### [Problems to solve]
1. In the Spark issue comment below, decide whether each statement agrees with the text. Answer yes or no for each, and quote the words of the text that settle it.
(a) The issue is marked with Major priority.
(b) The issue affects Spark version 3.0.0.
(c) Comparing a partition column to a literal of the wrong type fails when equality ('=') is used.
2. Translate this sentence from the Spark issue comment below into German: "Comparing a partition column against a literal with the wrong type works if you use equality ('=')."
3. Pick up the Spark issue comment below at the point where it stops and write the next part.

You are viewing a plain text version of this content. The canonical link for it is here.
Posted to issues@spark.apache.org by "Peter Toth (Jira)" <ji...@apache.org> on 2020/10/09 07:48:00 UTC

[jira] [Commented] (SPARK-33098) Exception when using 'in' to compare a partition column to a literal with the wrong type

    [ https://issues.apache.org/jira/browse/SPARK-33098?page=com.atlassian.jira.plugin.system.issuetabpanels:comment-tabpanel&focusedCommentId=17210689#comment-17210689 ] 

Peter Toth commented on SPARK-33098:
------------------------------------

I've started to look into this issue.

> Exception when using 'in' to compare a partition column to a literal with the wrong type
> ----------------------------------------------------------------------------------------
>
>                 Key: SPARK-33098
>                 URL: https://issues.apache.org/jira/browse/SPARK-33098
>             Project: Spark
>          Issue Type: Bug
>          Components: SQL
>    Affects Versions: 3.1.0
>            Reporter: Bruce Robbins
>            Priority: Major
>
> Comparing a partition column against a literal with the wrong type works if you use equality ('='). However, if you use 'in', you get:
> {noformat}
> MetaException(message:Filtering is supported only on partition keys of type string)

### [Dataset excerpt]
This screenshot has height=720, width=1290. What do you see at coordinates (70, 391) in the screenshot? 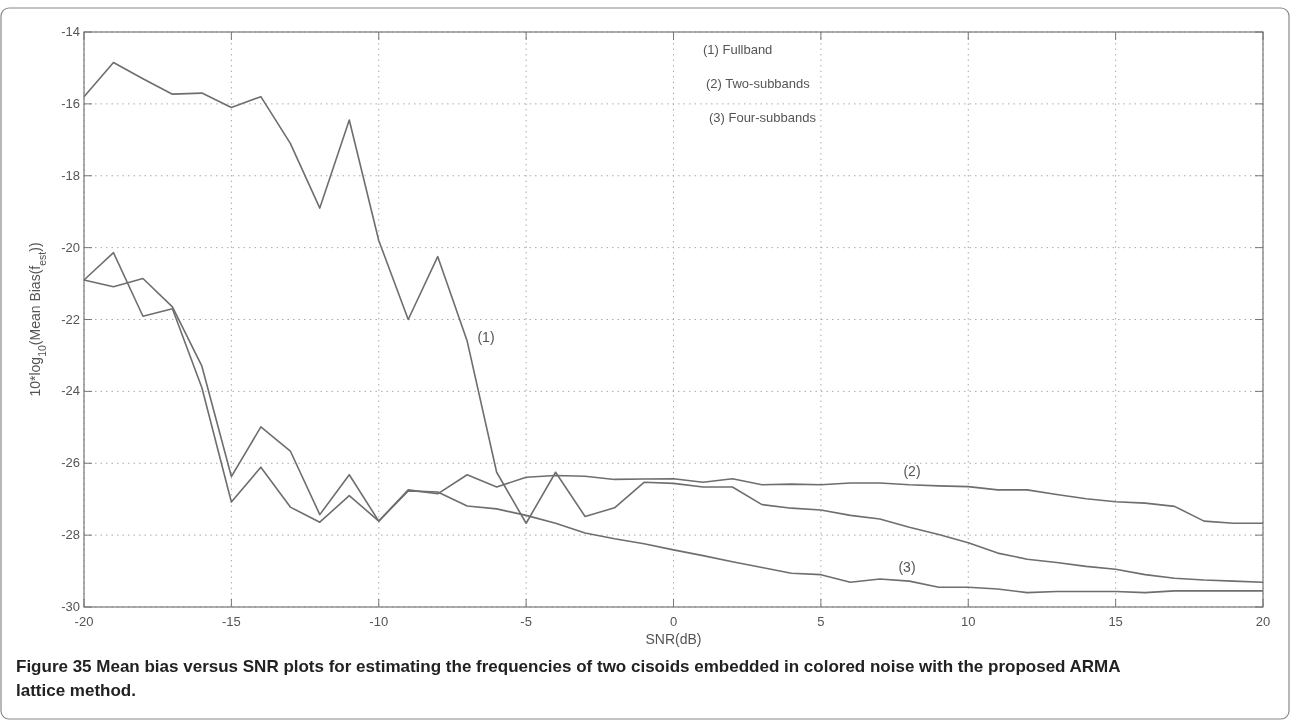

### [List of answers]
1.
(a) Yes: "Priority: Major"
(b) No: "Affects Versions: 3.1.0"
(c) No: "Comparing a partition column against a literal with the wrong type works if you use equality ('=')."

2. Der Vergleich einer Partitionsspalte mit einem Literal des falschen Typs funktioniert, wenn man Gleichheit ('=') verwendet.

3.
> {noformat}
> For example:
> {noformat}
> spark-sql> create table test (a int) partitioned by (b int) stored as parquet;
> Time taken: 0.323 seconds
> spark-sql> insert into test values (1, 1), (1, 2), (2, 2);
> 20/10/08 19:57:14 WARN log: Updating partition stats fast for: test
> 20/10/08 19:57:14 WARN log: Updating partition stats fast for: test
> 20/10/08 19:57:14 WARN log: Updated size to 418
> 20/10/08 19:57:14 WARN log: Updated size to 836
> Time taken: 2.124 seconds
> spark-sql> -- this works, of course
> spark-sql> select * from test where b in (2);
> 1	2
> 2	2
> Time taken: 0.13 seconds, Fetched 2 row(s)
> spark-sql> -- this also works (equals with wrong type)
> spark-sql> select * from test where b = '2';
> 1	2
> 2	2
> Time taken: 0.132 seconds, Fetched 2 row(s)
> spark-sql> -- this does not work ('in' with wrong type)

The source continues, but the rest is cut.